Work request ▸
Through the end of the data below, output every line exactly, beginning with the line that contains "EVENTS (1084, 224)".

Data shown ▸
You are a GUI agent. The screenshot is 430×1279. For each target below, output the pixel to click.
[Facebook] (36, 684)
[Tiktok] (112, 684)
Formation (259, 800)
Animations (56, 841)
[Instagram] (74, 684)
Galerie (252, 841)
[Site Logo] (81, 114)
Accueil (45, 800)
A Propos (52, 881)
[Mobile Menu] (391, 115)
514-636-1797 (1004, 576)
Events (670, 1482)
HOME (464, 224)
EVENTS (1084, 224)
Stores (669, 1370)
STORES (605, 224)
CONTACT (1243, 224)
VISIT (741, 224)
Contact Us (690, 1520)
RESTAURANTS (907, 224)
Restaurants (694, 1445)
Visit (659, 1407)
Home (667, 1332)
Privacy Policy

Written response ▸
EVENTS (1084, 224)
Stores (669, 1370)
STORES (605, 224)
CONTACT (1243, 224)
VISIT (741, 224)
Contact Us (690, 1520)
RESTAURANTS (907, 224)
Restaurants (694, 1445)
Visit (659, 1407)
Home (667, 1332)
Privacy Policy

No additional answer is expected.